2) Terdapat karat atau kotoran yang menempel pada cermin tersebut, meskipun bentuknya tampak sempurna.
3) Karena posisi cermin yang tidak mengarah kepada objeknya.
4) Karena terdapat hijab atau tirai di antara cermin dan objeknya.
5) Objeknya tidak ditempatkan di depan cermin
Menurut Imam Al-Ghazali, sebenarnya keadaan kalbu kita seperti 5 keadaan di atas. Kalbu kita seperti layaknya sebuah cermin yang disediakan untuk menampilkan dengan jelas hakikat kebenaran dalam segala hal. Namun, ketika kalbu tak mampu menjalankan fungsinnya secara baik, maka pengetahuan pun tak sampai kepadanya. Hal ini karena terdapat 5 (lima) penghambat bagi masuknya pengetahuan:

Pertama, disebabkan karena adanya kekurangan terhadap kalbu itu sendiri. Misalnya, seperti kalbu milik anak-anak kecil. Pada kalbu mereka tak tampak adanya pengetahuan, karena kalbu mereka masih memiliki kekurangan.

Kedua, disebabkan karena kotoran maksiat dan perbuatan keji yang terakumulasi sehingga menumpuk pada permukaan kalbu. Ini terjadi karena besarnya nafsu syahwat dalam diri sehingga menghalangi kejernihan kalbu kita. Akibatnya, kebenaran di dalam kalbu pun tak tampak, karena gelapnya timbunan kotoran dan noda dosa yang berulang-ulang melapisi kalbu.
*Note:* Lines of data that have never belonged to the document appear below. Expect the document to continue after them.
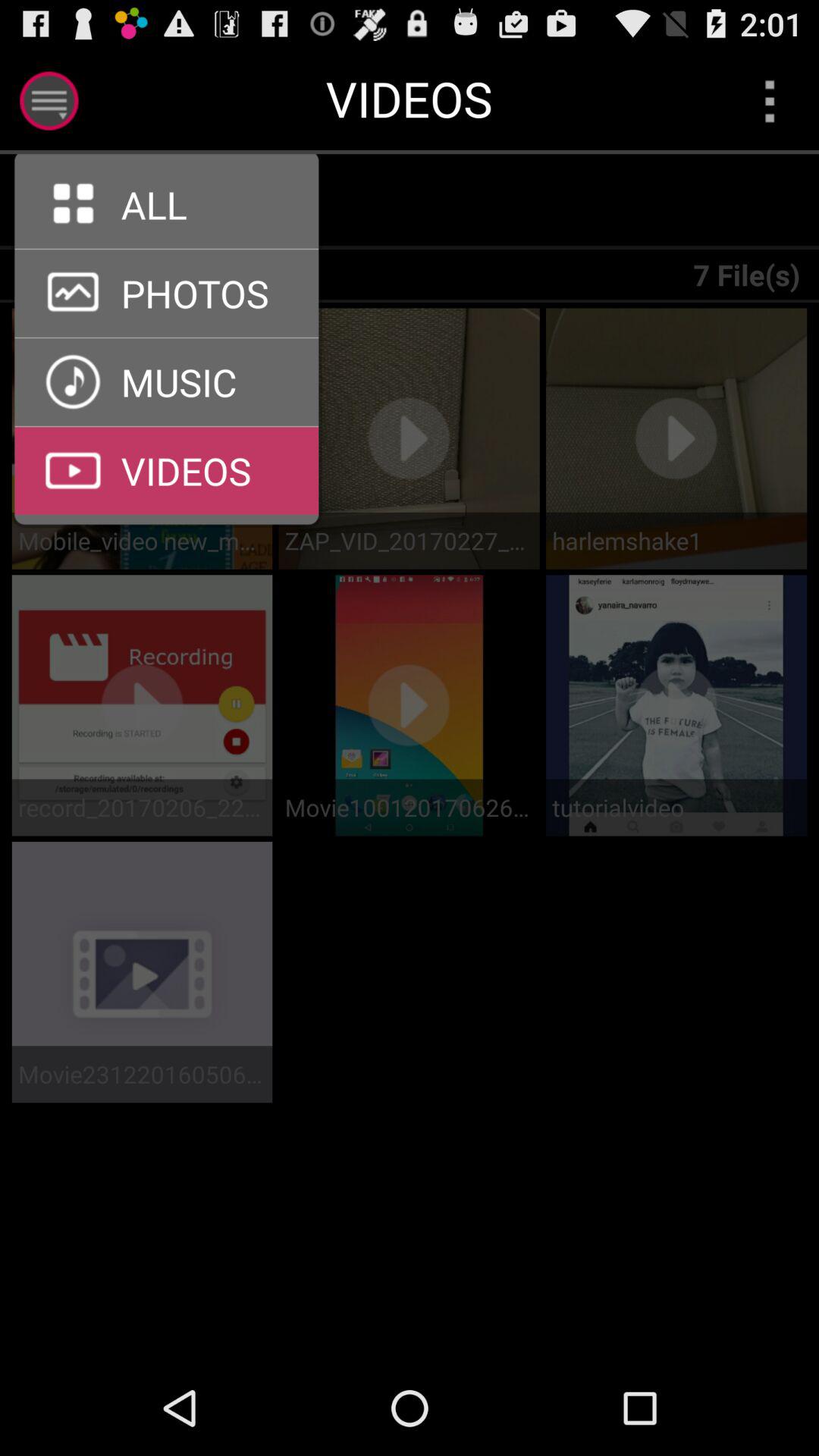
select the option (48, 100)
Given the description of an element on the screen output the (x, y) to click on. 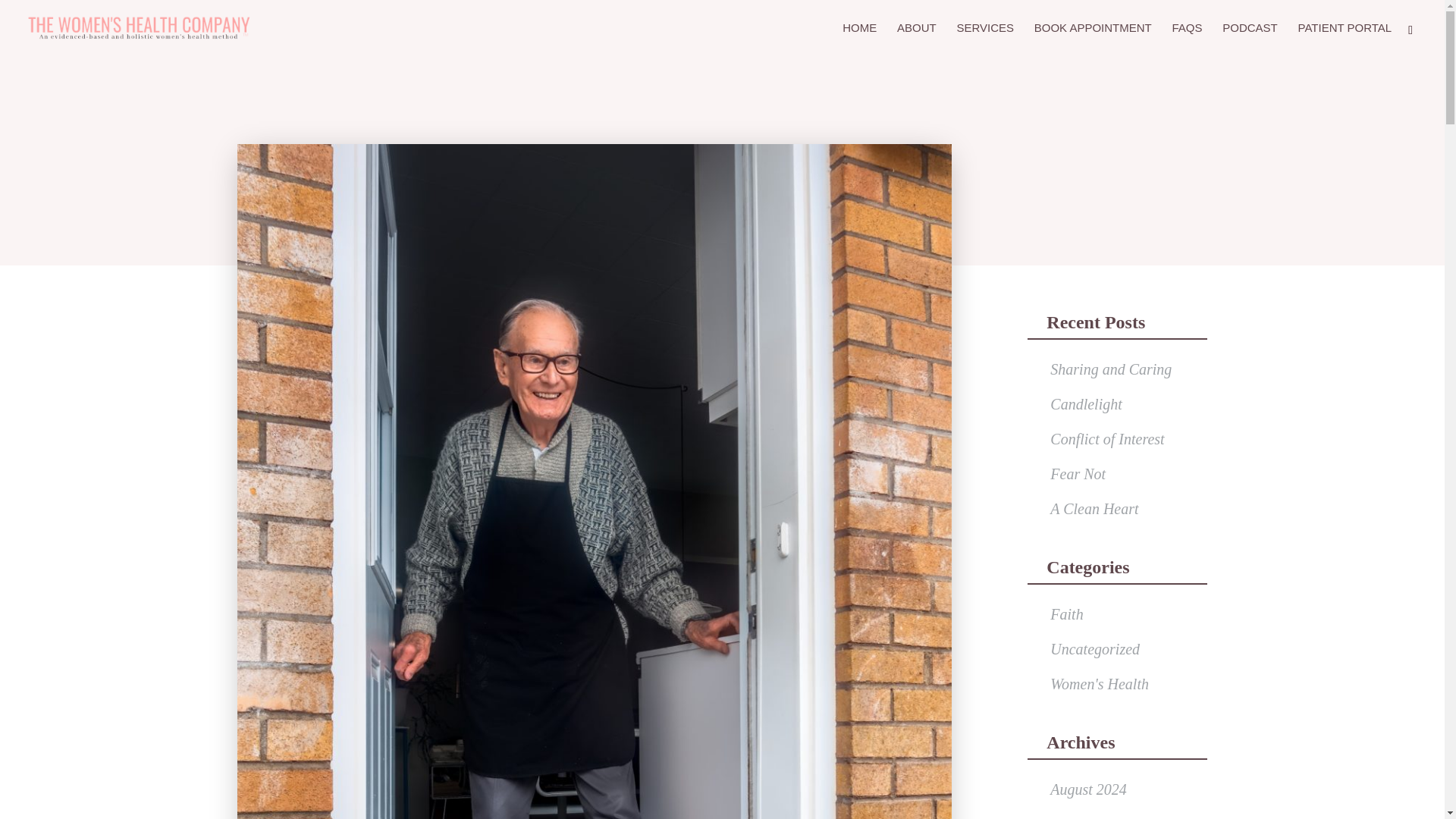
PATIENT PORTAL (1344, 39)
ABOUT (916, 39)
Faith (1066, 614)
SERVICES (984, 39)
BOOK APPOINTMENT (1092, 39)
Candlelight (1085, 403)
PODCAST (1250, 39)
July 2024 (1079, 817)
Conflict of Interest (1106, 438)
August 2024 (1087, 789)
Women's Health (1098, 683)
Uncategorized (1094, 648)
FAQS (1187, 39)
HOME (859, 39)
Fear Not (1077, 474)
Given the description of an element on the screen output the (x, y) to click on. 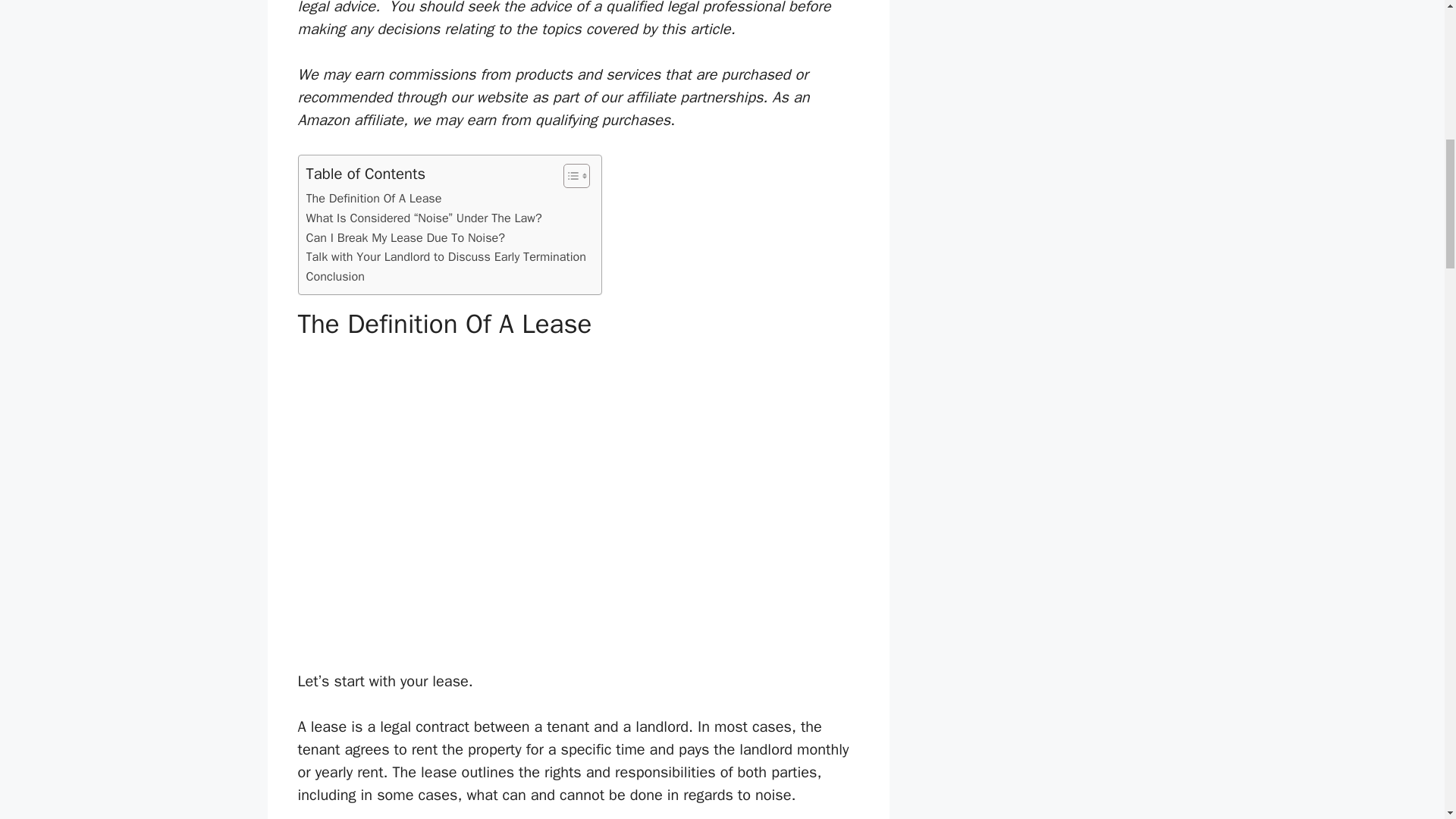
Conclusion (335, 276)
Talk with Your Landlord to Discuss Early Termination (445, 256)
The Definition Of A Lease (373, 198)
Talk with Your Landlord to Discuss Early Termination (445, 256)
Can I Break My Lease Due To Noise? (405, 238)
Conclusion (335, 276)
Can I Break My Lease Due To Noise? (405, 238)
The Definition Of A Lease (373, 198)
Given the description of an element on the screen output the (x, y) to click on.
Ketiga, kalbu kita tidak tertuju kepada arah hakikat objek yang dicari. Bahkan, menurut Imam Al-Ghazali, hati seseorang yang taat dan shaleh sekali pun, meskipun kalbunya bersih, boleh jadi tidak begitu cemerlang memperlihatkan hakikat kebenaran. Hal ini terjadi karena ia tidak searah dengan cerminnya dalam menuju arah yang ia cari. Bahkan, kadang-kadang, perhatiannya disibukkan dengan detail ibadah lahiriah saja atau hanya terfokus kepaada pencarian nafkah tapi tak tertuju kepada Allah. Begitu juga dengan pikirannya, ia tidak ditujukkan ke hadirat Ilahi yang tersembunyi di dalam batin. Maka, tak akan tersingkap baginya selain apa yang ia pikirkan, dari bahaya amalan sampai berbagai hal kekurangan diri atau kepentingan hidupnya. Bagaimana mungkin bisa menangkap cahaya Ilahi, jika pandangan kalbu kita tak tertuju kepada hakikat Ilahi?
Keempat, disebabkan karena hijab atau tirai. Seseorang yang taat dan sudah mampu mengendalikan hawa nafsunya, dan mampu terfokus pada hakikat-hakikat kebenaran, terkadang masih tertutup dan tak mampu menyingkap tabir hakikat. Hal ini terjadi karena adanya hijab, berupa kepercayaan yang ia yakini sejak kecil secara taklid (ikut-ikutan) dan ia terima begitu saja tanpa mengetahui lebih mendalam. Sebenarnya, kepercayaan seperti ini pun dapat menghalangi kalbu dari hakikat kebenaran, dan juga dapat menghalangi terbukanya kalbu untuk menerima apa yang ia dapatkan secara taklid. Menurut Imam Al-Ghazali, tirai semacam ini banyak dialami oleh para ulama Ahli Kalam dan orang-orang yang terlalu fanatik terhadap mazhab fiqihnya saja. Bahkan, orang shaleh yang rajin tafakur tentang alam malakut, langit dan bumi, karena mereka terbungkus oleh keyakinan taklid yang telah meresap kuat dalam kalbu mereka. Ini menjadi dinding tebal yang menghalangi mereka dari hakikat kebenaran.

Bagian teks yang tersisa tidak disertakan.